Scott and I decide to split ranks and cover more ground. He goes upstairs and I enter the darkened living room.

I turn on a lamp and then another and then another. I want everything illuminated so that I can pick up on the slightest motion and spot anything, no matter how small or lifeless, on the patterned rug I am now regretting having laid there.

I stand still, trying to hear any minute movement above the sound of my pounding heart. You’d think I was evading the Boston Strangler.

After standing as motionless as humanly possible, given my visceral response to this particular stress, I decide that Trinket is trying to outsmart me by laying motionless unless the coast is clear. I assume she is under the sofa or one of the chairs. She’d have plenty of concealed room to run and lots of escape routes if she had to make a break for it (assuming I’d found the damn broom, which I hadn’t.)

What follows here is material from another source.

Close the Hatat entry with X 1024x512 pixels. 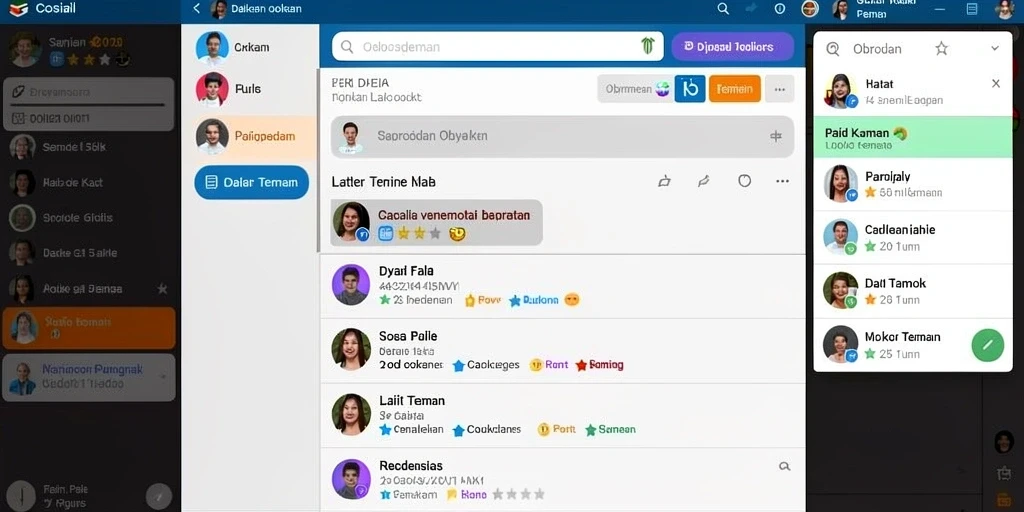pyautogui.click(x=996, y=84)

I have not other choice. I have to get on my hands and knees and look under the furniture.

And this is why big scaredy cats who think there is a mouse about the house stand on chairs, people. Because up on a chair, you have a little distance. The mouse is not going to run across your feet and up your pant leg to parts unknown. And that is actually what we fear.

And here I am. Not only am I not on a chair, I am about to place my face against the rug, and potentially come face to face with The Beast, who will likely run into my massively curly hair where it will remained entangled while I have a full on hissy fit and die of a stroke of my own doing.

As silently as I can, so as not to inspire a mad dash, I get down upon my knees and turn my head to the side, my eyes wildly searching for signs of movement. I place my face against the floor and take in a wide view of the floor. And a deep breath so as not to pass out in that vulnerable a position.

Nothing.

Emboldened, I repeat this activity until I am sure the cat and her mouse are nowhere to be found on the first floor. Sqat-tah.

I call to Scott. “Scott, do you see her? She’s not down here. Neither is the mouse. They must be up there with you.”

I hear nothing from the second floor and ascend the stairs to the first landing and stop to listen.

More nothing.

With the caution of an international spy, I creep up the remaining stairs.